OffsetBasedSource.OffsetBasedReader (Apache Beam 2.27.0)

java.lang.Object
- org.apache.beam.sdk.io.Source.Reader<T>
- - org.apache.beam.sdk.io.BoundedSource.BoundedReader<T>
  - - org.apache.beam.sdk.io.OffsetBasedSource.OffsetBasedReader<T>

All Implemented Interfaces:

java.lang.AutoCloseable

Direct Known Subclasses:

FileBasedSource.FileBasedReader

Enclosing class:

OffsetBasedSource<T>
```
public abstract static class OffsetBasedSource.OffsetBasedReader<T>
extends BoundedSource.BoundedReader<T>
```
A Source.Reader that implements code common to readers of all OffsetBasedSources.
Subclasses have to implement:
- The methods startImpl() and advanceImpl() for reading the first or subsequent records.
- The methods Source.Reader.getCurrent(), getCurrentOffset(), and optionally isAtSplitPoint() and BoundedSource.BoundedReader.getCurrentTimestamp() to access properties of the last record successfully read by startImpl() or advanceImpl().

Field Summary
- Fields inherited from class org.apache.beam.sdk.io.BoundedSource.BoundedReader
  SPLIT_POINTS_UNKNOWN

Constructor Summary

Constructors
Constructor and Description

OffsetBasedReader(OffsetBasedSource<T> source)

Constructors
Constructor and Description
`OffsetBasedReader(OffsetBasedSource<T> source)`

Method Summary

All Methods Instance Methods Abstract Methods Concrete Methods
Modifier and Type	Method and Description
`boolean`	`advance()` Advances the reader to the next valid record.
`protected abstract boolean`	`advanceImpl()` Advances to the next record and returns `true`, or returns false if there is no next record.
`boolean`	`allowsDynamicSplitting()` Whether this reader should allow dynamic splitting of the offset ranges.
`protected abstract long`	`getCurrentOffset()` Returns the starting offset of the `current record`, which has been read by the last successful `Source.Reader.start()` or `Source.Reader.advance()` call.
`OffsetBasedSource<T>`	`getCurrentSource()` Returns a `Source` describing the same input that this `Reader` currently reads (including items already read).
`java.lang.Double`	`getFractionConsumed()` Returns a value in [0, 1] representing approximately what fraction of the `current source` this reader has read so far, or `null` if such an estimate is not available.
`long`	`getSplitPointsConsumed()` Returns the total amount of parallelism in the consumed (returned and processed) range of this reader's current `BoundedSource` (as would be returned by `BoundedSource.BoundedReader.getCurrentSource()`).
`long`	`getSplitPointsRemaining()` Returns the total amount of parallelism in the unprocessed part of this reader's current `BoundedSource` (as would be returned by `BoundedSource.BoundedReader.getCurrentSource()`).
`protected boolean`	`isAtSplitPoint()` Returns whether the current record is at a split point (i.e., whether the current record would be the first record to be read by a source with a specified start offset of `getCurrentOffset()`).
`boolean`	`isDone()` Returns true if the last call to `start()` or `advance()` returned false.
`boolean`	`isStarted()` Returns true if there has been a call to `start()`.
`OffsetBasedSource<T>`	`splitAtFraction(double fraction)` Tells the reader to narrow the range of the input it's going to read and give up the remainder, so that the new range would contain approximately the given fraction of the amount of data in the current range.
`boolean`	`start()` Initializes the reader and advances the reader to the first record.
`protected abstract boolean`	`startImpl()` Initializes the `OffsetBasedSource.OffsetBasedReader` and advances to the first record, returning `true` if there is a record available to be read.
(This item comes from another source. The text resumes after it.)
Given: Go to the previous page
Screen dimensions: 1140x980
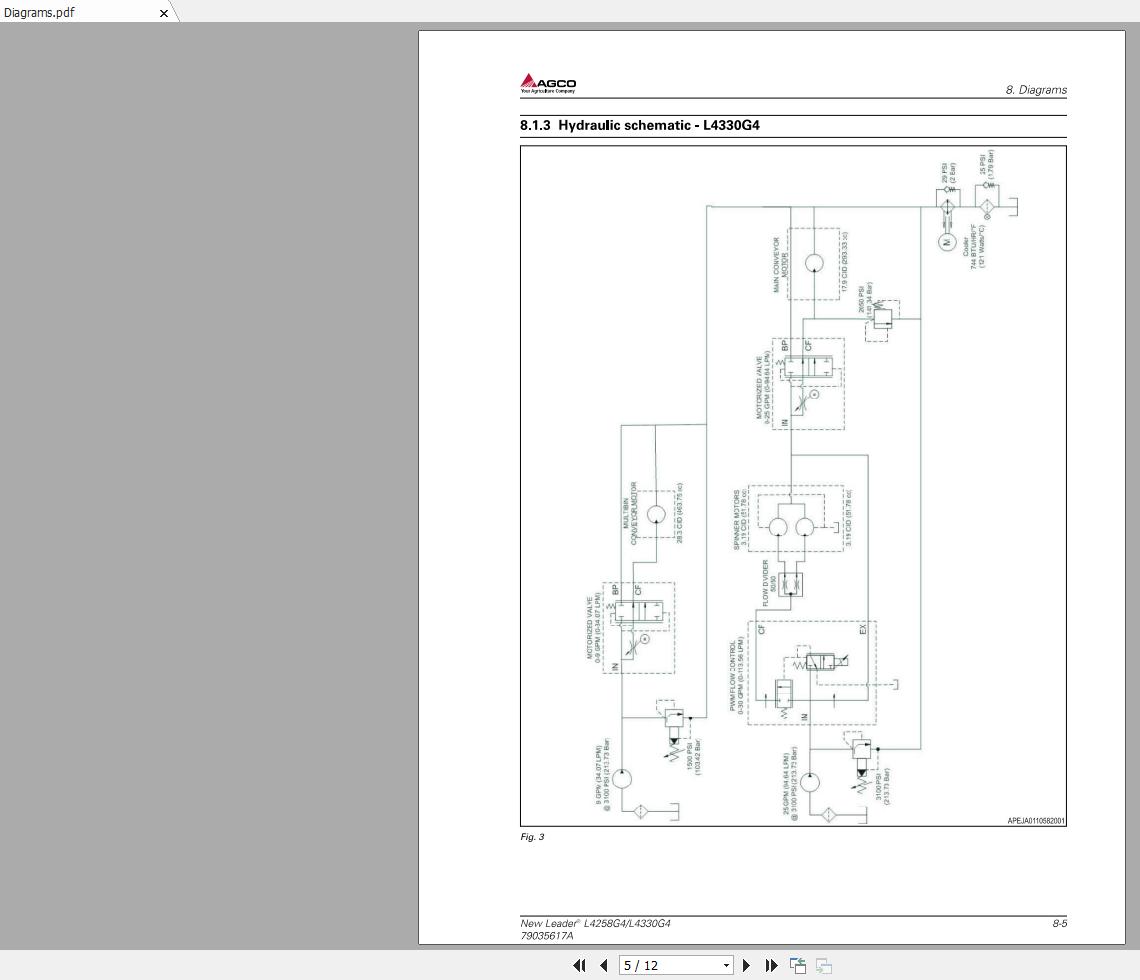Looking at the screenshot, I should pyautogui.click(x=603, y=965).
Methods inherited from class org.apache.beam.sdk.io.BoundedSource.BoundedReader
getCurrentTimestamp

Methods inherited from class org.apache.beam.sdk.io.Source.Reader
close, getCurrent

Methods inherited from class java.lang.Object
clone, equals, finalize, getClass, hashCode, notify, notifyAll, toString, wait, wait, wait

- Constructor Detail
  - OffsetBasedReader
```
public OffsetBasedReader(OffsetBasedSource<T> source)
```
    Parameters:
    
    source - the OffsetBasedSource to be read by the current reader.
- Method Detail
  - isDone
```
public final boolean isDone()
```
    Returns true if the last call to start() or advance() returned false.
  - isStarted
```
public final boolean isStarted()
```
    Returns true if there has been a call to start().
  - getCurrentOffset
```
protected abstract long getCurrentOffset()
                                  throws java.util.NoSuchElementException
```
    Returns the starting offset of the current record, which has been read by the last successful Source.Reader.start() or Source.Reader.advance() call.
    If no such call has been made yet, the return value is unspecified.
    See RangeTracker for description of offset semantics.
    
    Throws:
    
    java.util.NoSuchElementException
  - isAtSplitPoint
```
protected boolean isAtSplitPoint()
                          throws java.util.NoSuchElementException
```
    Returns whether the current record is at a split point (i.e., whether the current record would be the first record to be read by a source with a specified start offset of getCurrentOffset()).
    See detailed documentation about split points in RangeTracker.
    
    Throws:
    
    java.util.NoSuchElementException
  - start
```
public final boolean start()
                    throws java.io.IOException
```
    Description copied from class: Source.Reader
    
    Initializes the reader and advances the reader to the first record.
    This method should be called exactly once. The invocation should occur prior to calling Source.Reader.advance() or Source.Reader.getCurrent(). This method may perform expensive operations that are needed to initialize the reader.
    
    Specified by:
    
    start in class Source.Reader<T>
    
    Returns:
    
    true if a record was read, false if there is no more input available.
    
    Throws:
    
    java.io.IOException
  - advance
```
public final boolean advance()
                      throws java.io.IOException
```
    Description copied from class: Source.Reader
    
    Advances the reader to the next valid record.
    It is an error to call this without having called Source.Reader.start() first.
    
    Specified by:
    
    advance in class Source.Reader<T>
    
    Returns:
    
    true if a record was read, false if there is no more input available.
    
    Throws:
    
    java.io.IOException
  - startImpl
```
protected abstract boolean startImpl()
                              throws java.io.IOException
```
    Initializes the OffsetBasedSource.OffsetBasedReader and advances to the first record, returning true if there is a record available to be read. This method will be invoked exactly once and may perform expensive setup operations that are needed to initialize the reader.
    This function is the OffsetBasedReader implementation of BoundedReader#start. The key difference is that the implementor can ignore the possibility that it should no longer produce the first record, either because it has exceeded the original endOffset assigned to the reader, or because a concurrent call to splitAtFraction(double) has changed the source to shrink the offset range being read.
    
    Throws:
    
    java.io.IOException
    
    See Also:
    
    BoundedReader#start
  - advanceImpl
```
protected abstract boolean advanceImpl()
                                throws java.io.IOException
```
    Advances to the next record and returns true, or returns false if there is no next record.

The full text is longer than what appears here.